The 19% rate on the 364-day bills for the first time takes it above the central bank’s policy rate, which currently stands at 18.75%. It also narrows the gap on the inflation rate, which stood at nearly a three-decade high of 28.9% in December.
The CBN’s move towards a hawkish monetary policy is a bid to mop up naira liquidity, combating galloping inflation and also attract foreign investor inflows.
Nairametrics reported that a total of ₦1 trillion was put on offer, but was oversubscribed as investors staked ₦2.3 trillion. The one-year bill on offer for ₦600 billion recorded a ₦1.8 trillion subscription out of which the central bank sold ₦908.7 billion.

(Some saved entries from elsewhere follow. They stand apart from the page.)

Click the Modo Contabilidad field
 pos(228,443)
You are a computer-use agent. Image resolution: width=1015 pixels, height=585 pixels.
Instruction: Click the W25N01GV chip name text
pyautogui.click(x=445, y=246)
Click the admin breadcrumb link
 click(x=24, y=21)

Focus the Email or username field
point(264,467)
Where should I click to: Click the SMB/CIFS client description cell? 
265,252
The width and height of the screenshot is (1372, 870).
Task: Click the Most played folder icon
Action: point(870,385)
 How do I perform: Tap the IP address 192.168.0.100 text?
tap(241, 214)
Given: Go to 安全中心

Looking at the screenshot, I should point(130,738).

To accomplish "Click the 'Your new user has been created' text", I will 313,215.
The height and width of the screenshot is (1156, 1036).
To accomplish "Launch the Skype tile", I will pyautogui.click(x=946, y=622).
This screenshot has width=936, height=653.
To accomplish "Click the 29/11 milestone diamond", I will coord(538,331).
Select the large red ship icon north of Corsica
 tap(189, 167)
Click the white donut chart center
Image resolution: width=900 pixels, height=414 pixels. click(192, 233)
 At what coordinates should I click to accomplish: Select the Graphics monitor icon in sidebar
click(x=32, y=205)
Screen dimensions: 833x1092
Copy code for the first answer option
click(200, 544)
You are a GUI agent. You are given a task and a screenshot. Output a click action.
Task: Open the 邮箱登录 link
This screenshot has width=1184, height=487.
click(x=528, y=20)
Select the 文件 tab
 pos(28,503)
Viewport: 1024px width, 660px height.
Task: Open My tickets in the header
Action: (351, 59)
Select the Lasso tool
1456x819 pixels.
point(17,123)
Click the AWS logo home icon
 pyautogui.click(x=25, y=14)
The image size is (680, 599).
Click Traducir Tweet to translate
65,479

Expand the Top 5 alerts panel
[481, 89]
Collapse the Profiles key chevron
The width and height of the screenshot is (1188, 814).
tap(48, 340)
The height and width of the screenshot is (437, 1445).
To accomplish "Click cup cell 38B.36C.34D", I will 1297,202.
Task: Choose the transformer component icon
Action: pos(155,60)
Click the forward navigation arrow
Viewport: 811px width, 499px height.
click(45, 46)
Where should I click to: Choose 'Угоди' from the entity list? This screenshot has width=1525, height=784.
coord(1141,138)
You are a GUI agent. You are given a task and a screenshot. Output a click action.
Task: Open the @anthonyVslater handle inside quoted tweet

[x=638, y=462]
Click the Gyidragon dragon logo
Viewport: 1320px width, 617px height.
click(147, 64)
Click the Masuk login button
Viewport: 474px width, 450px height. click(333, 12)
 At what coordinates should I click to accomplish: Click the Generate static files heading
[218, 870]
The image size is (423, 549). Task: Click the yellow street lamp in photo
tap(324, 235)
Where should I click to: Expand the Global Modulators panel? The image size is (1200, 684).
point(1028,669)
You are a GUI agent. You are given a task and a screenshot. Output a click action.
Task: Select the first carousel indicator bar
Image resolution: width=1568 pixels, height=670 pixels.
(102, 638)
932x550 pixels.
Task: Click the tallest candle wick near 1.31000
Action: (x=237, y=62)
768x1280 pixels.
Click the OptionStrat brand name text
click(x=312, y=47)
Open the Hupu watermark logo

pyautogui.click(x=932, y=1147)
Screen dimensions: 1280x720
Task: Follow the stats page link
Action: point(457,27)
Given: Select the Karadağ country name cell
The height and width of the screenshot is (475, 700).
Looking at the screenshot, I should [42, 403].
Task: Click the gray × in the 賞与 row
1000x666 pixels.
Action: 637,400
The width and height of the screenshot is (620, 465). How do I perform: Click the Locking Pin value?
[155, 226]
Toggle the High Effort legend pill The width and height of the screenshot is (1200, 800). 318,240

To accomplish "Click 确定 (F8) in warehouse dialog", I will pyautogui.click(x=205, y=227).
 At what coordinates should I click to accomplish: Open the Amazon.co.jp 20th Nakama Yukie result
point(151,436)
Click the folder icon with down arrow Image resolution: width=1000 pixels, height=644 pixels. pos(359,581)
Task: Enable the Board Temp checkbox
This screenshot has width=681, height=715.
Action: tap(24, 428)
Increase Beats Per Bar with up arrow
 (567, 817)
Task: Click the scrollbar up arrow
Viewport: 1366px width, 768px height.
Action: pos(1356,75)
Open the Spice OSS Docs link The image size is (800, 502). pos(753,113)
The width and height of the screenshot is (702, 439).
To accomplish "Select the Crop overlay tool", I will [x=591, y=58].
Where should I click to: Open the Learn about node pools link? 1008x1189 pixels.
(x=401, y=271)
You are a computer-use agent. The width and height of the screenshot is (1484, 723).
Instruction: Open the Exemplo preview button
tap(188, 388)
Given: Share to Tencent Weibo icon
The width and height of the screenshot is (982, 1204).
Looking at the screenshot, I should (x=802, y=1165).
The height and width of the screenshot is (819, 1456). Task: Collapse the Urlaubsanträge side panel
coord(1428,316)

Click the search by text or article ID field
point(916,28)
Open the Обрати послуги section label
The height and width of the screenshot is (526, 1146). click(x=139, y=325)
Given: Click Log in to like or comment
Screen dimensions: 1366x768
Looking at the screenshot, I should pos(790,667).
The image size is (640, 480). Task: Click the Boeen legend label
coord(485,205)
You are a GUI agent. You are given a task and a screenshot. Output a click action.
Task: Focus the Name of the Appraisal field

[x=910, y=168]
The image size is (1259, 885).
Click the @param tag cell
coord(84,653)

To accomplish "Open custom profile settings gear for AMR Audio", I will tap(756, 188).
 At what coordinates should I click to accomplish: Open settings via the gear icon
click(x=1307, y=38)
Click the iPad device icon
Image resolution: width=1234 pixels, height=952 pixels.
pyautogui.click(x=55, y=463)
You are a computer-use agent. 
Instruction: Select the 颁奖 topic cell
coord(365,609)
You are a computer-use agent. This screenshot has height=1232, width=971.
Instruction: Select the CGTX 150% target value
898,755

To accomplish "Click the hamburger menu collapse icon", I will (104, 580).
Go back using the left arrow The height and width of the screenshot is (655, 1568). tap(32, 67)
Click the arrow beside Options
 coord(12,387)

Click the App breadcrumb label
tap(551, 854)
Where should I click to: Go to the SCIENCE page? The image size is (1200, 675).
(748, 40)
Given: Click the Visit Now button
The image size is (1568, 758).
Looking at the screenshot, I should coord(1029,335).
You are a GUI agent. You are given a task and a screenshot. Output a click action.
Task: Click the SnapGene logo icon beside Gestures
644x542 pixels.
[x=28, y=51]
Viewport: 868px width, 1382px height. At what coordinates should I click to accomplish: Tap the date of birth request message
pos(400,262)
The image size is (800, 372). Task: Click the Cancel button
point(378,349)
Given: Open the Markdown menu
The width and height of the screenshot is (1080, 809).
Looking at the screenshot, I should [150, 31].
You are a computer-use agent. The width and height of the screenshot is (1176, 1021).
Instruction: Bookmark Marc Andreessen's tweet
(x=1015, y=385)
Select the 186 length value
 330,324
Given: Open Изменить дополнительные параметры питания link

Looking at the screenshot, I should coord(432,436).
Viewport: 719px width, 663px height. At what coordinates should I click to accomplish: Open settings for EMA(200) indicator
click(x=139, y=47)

Details of the offer (Nairametrics)
91 days – Investors staked only N39.9 billion for the 91-day bill compared to the N200 billion offered by the apex bank. The range of interest rates bid was between 7% and 17.2%. The central banks sold the N39.9 billion staked.
182 days – Investors also undersubscribed the offer, staking just N76.8 billion out of the N200 billion offered by the central bank. The central bank allotted only N51.3 billion. The range of bids was 4% to 19.9%. The stop rate was 18% for treasury bills.
364 days – The one-year bill witnessed a three-fold oversubscription of about N1.8 trillion compared to the N600 billion that was on offer. The apex bank allotted N908.7 billion with stop rates of 19%. Investors bid between 13% and 29.9% as interest rates.
There has been an easing of currency controls and an introduction of series of reforms since last week as part of efforts to reform Nigeria’s foreign exchange market to ease dollar scarcity that has created a backlog of unmet demand estimated at US$2.2 billion by the central bank.